There’s no need to give into the winter doldrums when there are so many exciting events happening in January. In the Big Apple, Tony Kushner will be present for a post-screening discussion of the documentary Wrestling With Angels at Makor on January 4; Debby Boone, James Naughton, John Pizzarelli, Paula West, and Karen Ziemba will join host Deborah Grace Winer for The Last Girl Singer: Rosemary Clooney…And Her Way With Words to kick off the 92nd Street Y’s Lyrics & Lyricists series, January 6-8; Cast members from the Broadway hit Grey Gardens will make a special appearance at Barnes & Noble Lincoln Triangle on January 11; Pulitzer Prize winner Adrienne Kennedy and her son Adam Kennedy will present their play Mom: How Did You Meet the Beatles? at Joe’s Pub on January 15; and Emmy Award winner Bill Boggs will bring his popular solo show Talk Show Confidential back to The Triad on January 16.
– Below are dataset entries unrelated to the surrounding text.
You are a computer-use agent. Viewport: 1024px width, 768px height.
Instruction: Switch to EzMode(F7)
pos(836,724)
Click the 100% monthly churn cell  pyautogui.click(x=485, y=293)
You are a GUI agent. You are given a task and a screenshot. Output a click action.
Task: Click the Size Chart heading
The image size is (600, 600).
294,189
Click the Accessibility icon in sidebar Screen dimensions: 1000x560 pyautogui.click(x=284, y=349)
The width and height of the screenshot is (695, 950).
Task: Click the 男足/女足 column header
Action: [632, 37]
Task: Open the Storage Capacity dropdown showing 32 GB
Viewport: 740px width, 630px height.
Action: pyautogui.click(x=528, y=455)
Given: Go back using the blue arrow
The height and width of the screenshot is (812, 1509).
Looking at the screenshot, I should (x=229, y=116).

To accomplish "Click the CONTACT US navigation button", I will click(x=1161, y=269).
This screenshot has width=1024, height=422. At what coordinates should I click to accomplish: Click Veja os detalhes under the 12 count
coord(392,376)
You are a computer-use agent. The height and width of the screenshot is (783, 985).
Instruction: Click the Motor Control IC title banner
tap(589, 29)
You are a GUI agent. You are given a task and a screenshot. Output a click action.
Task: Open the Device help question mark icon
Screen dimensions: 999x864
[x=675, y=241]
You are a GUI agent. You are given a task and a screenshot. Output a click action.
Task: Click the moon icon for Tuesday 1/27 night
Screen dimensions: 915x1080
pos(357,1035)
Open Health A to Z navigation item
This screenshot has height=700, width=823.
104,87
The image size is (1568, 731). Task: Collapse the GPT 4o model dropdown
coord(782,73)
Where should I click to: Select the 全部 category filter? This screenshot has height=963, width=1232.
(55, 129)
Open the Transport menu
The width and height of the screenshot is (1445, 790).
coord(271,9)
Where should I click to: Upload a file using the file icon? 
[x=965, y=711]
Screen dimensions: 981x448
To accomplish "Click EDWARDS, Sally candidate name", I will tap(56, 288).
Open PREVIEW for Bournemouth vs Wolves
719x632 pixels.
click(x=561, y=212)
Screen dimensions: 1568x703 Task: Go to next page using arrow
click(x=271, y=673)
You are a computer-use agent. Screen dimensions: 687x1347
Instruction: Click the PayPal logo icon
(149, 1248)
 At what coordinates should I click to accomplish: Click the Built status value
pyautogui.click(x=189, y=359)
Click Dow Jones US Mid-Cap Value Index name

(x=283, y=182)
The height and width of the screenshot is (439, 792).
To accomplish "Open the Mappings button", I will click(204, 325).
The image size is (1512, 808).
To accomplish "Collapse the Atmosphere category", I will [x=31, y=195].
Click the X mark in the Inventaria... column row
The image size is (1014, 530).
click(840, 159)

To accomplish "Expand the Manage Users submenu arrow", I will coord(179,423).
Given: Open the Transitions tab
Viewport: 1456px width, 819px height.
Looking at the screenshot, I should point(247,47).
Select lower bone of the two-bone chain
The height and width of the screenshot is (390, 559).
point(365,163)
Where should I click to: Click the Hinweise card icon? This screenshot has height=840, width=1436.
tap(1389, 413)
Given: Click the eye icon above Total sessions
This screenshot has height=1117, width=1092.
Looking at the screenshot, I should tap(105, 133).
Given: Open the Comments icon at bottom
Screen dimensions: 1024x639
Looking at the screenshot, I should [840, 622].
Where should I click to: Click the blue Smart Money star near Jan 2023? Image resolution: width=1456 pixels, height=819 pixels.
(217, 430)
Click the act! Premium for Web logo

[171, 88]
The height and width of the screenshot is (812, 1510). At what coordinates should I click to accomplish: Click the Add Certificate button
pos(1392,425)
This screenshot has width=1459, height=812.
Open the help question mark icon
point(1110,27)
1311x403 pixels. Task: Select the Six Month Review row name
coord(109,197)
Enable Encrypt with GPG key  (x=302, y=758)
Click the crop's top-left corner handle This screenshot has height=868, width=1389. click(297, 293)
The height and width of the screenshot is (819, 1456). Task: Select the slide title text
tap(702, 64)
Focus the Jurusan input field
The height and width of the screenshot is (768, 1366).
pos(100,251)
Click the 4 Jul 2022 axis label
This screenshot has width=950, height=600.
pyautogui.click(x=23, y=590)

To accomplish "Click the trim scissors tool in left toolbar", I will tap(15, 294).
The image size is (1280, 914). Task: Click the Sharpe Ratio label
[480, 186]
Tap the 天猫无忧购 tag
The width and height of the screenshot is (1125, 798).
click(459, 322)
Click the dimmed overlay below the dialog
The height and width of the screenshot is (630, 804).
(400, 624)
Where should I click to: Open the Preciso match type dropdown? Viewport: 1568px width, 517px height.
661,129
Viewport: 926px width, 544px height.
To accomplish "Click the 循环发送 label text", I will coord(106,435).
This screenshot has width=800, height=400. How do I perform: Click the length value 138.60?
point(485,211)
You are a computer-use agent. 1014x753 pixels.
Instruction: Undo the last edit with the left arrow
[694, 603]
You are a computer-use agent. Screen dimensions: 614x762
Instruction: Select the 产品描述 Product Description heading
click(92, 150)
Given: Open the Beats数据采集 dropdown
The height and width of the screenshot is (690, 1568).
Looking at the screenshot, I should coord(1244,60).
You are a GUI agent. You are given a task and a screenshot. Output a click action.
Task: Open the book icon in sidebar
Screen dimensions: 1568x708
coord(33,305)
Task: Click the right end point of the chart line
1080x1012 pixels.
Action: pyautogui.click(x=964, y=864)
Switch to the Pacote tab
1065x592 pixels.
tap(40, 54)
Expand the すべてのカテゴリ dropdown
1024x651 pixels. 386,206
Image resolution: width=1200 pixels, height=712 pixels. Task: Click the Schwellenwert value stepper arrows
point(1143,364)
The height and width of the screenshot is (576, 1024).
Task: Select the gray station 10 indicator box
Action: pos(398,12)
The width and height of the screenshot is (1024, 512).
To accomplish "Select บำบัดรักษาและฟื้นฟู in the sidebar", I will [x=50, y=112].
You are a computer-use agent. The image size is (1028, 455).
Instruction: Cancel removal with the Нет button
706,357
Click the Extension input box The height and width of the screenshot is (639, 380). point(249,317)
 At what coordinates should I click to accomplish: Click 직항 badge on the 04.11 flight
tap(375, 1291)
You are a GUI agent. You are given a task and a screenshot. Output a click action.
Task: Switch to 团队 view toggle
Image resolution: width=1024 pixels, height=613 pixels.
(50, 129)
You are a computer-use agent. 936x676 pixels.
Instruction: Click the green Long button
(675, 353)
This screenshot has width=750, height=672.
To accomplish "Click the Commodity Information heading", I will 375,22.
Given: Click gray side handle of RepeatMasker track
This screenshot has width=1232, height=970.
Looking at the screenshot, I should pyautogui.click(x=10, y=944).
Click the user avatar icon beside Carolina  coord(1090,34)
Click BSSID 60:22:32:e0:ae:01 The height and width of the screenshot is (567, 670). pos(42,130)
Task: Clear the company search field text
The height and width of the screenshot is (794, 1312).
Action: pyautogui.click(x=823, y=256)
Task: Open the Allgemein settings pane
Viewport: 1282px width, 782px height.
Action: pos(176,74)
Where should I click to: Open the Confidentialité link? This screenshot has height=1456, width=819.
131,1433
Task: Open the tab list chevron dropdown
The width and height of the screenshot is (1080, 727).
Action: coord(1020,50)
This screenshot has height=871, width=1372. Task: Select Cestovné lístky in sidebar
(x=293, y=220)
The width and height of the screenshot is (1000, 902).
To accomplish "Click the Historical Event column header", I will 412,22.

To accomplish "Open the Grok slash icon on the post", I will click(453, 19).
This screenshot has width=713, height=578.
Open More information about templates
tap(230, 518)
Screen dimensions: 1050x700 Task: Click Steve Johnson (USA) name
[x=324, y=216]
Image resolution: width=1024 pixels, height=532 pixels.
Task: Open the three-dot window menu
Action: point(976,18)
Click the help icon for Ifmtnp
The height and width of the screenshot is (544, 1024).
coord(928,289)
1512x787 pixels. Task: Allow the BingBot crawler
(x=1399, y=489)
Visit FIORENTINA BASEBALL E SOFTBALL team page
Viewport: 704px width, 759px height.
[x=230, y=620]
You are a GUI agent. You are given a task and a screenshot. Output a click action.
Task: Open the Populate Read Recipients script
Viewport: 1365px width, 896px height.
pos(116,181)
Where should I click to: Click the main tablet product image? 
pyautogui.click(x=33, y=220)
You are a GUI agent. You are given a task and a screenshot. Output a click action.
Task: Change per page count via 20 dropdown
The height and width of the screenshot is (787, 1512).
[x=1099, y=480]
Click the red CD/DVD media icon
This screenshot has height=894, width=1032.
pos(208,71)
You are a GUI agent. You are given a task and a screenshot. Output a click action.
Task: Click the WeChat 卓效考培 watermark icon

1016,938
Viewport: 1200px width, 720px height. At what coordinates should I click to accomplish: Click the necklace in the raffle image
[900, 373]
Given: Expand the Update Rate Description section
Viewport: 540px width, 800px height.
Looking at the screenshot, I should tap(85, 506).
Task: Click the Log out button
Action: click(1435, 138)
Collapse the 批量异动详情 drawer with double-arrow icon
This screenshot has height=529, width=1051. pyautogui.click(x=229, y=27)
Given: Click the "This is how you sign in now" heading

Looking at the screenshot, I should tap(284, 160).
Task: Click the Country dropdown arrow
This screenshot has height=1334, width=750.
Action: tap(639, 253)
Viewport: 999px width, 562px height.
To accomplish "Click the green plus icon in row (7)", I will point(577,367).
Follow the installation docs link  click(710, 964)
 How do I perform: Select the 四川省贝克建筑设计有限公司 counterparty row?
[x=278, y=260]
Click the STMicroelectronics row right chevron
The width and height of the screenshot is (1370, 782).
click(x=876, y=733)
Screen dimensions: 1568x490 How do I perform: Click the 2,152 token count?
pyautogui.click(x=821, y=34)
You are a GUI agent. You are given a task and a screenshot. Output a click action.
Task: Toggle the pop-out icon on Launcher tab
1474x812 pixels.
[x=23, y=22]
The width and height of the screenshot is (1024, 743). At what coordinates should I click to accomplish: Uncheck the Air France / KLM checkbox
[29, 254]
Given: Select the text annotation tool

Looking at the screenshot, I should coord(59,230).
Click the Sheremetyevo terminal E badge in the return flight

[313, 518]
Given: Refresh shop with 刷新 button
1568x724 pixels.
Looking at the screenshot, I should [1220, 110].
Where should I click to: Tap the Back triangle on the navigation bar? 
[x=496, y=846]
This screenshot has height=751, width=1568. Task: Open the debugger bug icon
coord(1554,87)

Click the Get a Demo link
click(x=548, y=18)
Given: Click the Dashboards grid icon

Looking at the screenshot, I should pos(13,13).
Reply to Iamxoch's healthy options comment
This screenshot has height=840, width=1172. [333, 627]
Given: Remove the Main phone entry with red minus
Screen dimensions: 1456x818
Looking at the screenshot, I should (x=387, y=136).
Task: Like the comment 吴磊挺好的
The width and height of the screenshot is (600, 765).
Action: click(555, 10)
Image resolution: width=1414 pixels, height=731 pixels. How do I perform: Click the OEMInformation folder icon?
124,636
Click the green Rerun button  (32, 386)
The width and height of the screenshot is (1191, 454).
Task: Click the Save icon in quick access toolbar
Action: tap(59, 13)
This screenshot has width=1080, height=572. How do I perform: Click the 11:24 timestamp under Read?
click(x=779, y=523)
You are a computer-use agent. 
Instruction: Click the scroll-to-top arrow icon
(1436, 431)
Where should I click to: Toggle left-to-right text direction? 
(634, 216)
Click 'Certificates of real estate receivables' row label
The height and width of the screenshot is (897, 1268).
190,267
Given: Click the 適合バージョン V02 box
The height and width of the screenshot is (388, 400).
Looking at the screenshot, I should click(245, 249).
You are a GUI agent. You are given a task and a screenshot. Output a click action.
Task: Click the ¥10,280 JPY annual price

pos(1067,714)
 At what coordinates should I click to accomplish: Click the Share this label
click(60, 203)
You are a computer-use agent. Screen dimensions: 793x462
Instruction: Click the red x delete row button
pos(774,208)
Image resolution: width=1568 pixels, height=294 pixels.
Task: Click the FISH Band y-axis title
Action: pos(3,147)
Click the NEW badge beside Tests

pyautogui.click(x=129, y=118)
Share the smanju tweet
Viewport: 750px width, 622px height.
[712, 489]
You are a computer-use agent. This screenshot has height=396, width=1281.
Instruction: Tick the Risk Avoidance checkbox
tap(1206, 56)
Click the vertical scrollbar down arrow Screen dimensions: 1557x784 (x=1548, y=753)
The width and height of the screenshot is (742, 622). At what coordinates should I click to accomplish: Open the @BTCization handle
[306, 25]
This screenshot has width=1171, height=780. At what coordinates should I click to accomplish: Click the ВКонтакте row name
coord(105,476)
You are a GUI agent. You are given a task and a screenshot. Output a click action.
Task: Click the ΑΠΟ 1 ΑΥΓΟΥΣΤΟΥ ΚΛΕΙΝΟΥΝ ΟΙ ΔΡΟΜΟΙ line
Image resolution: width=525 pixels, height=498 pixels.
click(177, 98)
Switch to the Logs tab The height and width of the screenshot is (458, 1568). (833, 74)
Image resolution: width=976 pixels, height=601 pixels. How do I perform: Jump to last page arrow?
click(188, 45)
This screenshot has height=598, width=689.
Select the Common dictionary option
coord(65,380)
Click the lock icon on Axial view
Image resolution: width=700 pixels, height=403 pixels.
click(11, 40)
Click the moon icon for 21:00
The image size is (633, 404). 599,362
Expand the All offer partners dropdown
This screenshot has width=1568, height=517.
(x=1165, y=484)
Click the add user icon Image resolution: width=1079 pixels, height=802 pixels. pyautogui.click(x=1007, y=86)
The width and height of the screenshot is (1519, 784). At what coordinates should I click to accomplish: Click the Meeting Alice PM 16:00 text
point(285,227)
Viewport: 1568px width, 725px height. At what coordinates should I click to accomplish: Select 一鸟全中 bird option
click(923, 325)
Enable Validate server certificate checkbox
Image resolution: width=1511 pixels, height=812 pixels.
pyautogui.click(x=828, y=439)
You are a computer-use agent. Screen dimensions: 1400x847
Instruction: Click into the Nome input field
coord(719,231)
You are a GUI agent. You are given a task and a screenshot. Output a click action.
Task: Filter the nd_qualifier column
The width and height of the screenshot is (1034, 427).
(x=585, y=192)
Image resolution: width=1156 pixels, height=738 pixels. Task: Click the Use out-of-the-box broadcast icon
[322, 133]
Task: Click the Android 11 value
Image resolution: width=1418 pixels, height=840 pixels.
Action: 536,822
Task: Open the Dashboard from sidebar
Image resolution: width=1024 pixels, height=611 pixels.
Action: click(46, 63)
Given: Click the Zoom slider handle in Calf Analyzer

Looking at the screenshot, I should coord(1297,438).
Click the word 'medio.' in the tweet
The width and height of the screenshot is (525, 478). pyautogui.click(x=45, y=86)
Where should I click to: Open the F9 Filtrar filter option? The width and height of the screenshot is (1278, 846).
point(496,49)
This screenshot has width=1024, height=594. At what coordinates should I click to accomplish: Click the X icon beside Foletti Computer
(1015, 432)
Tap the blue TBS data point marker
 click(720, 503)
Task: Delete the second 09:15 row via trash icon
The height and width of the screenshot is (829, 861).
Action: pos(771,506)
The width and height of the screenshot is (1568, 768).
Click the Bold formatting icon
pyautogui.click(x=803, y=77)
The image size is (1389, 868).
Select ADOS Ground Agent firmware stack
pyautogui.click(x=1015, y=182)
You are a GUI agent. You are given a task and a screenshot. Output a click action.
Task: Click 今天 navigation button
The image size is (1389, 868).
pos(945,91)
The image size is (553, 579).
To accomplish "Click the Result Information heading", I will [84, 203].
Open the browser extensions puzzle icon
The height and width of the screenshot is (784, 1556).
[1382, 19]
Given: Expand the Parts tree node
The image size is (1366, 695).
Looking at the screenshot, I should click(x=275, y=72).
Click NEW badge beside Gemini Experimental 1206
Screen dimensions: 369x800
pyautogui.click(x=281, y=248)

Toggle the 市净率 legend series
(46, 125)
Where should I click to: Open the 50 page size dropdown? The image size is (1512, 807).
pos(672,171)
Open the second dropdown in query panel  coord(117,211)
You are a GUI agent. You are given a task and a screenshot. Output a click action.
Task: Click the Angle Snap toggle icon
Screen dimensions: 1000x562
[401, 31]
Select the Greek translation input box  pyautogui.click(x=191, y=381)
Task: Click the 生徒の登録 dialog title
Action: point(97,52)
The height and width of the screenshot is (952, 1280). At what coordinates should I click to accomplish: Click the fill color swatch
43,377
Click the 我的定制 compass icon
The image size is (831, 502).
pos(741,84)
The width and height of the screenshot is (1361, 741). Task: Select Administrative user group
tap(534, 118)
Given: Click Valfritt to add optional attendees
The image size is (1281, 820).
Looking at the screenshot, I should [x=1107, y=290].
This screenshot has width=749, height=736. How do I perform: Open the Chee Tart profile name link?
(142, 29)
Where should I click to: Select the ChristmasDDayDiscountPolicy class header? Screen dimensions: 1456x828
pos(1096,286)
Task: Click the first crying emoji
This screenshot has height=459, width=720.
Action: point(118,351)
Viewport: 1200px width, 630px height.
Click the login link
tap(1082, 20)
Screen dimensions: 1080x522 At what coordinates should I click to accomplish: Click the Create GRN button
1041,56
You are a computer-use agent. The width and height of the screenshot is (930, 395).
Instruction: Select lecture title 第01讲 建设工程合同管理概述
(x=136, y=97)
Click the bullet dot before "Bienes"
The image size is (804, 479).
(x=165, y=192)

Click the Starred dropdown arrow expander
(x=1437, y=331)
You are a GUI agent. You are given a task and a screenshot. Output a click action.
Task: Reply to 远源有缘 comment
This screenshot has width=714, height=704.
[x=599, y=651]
Elsewhere around the country, the outrageous Karen Finley will perform her companion pieces The Dreams of Laura Bush and The Passion of Terri Schiavo at Chicago’s Baliwick Repertory, January 3-7; the legendary Myra Carter will star in the Seattle Repertory Theatre’s production of Edward Albee‘s The Lady From Dubuque, January 11-February 10; the Chicago company of The 25th Annual Putnam County Spelling Bee will host a special for-mature-audiences-only performance on January 12; solo performance stars Roger Guenever Smith and Adriana Sevan will be featured in L.A. Theatre Works’ Two Cities, Two Voices, January 17-21; stage and soap opera star Shelly Burch will headline a revival of Shadowlands at the Village Theatre in Issaquah, Washington, January 17-February 25; and British actors Denise Van Outen and Christopher Biggins will star in a benefit production of Tricia Walsh-Smith‘s three-part play Addictions at L.A.’s Kirk Douglas Theatre on January 29.

IN MEMORIAM
Stephanie von Buchau, a longtime contributor to TheaterMania, passed away on December 19 at the age of 67. For more than three decades, von Buchau — who also wrote under the name Tiger Hashimoto — wrote for such publications as The San Francisco Examiner, The Pacific Sun and Opera News. Our sincerest condolences to her mother Guinivere and her brother Gregory on her untimely loss.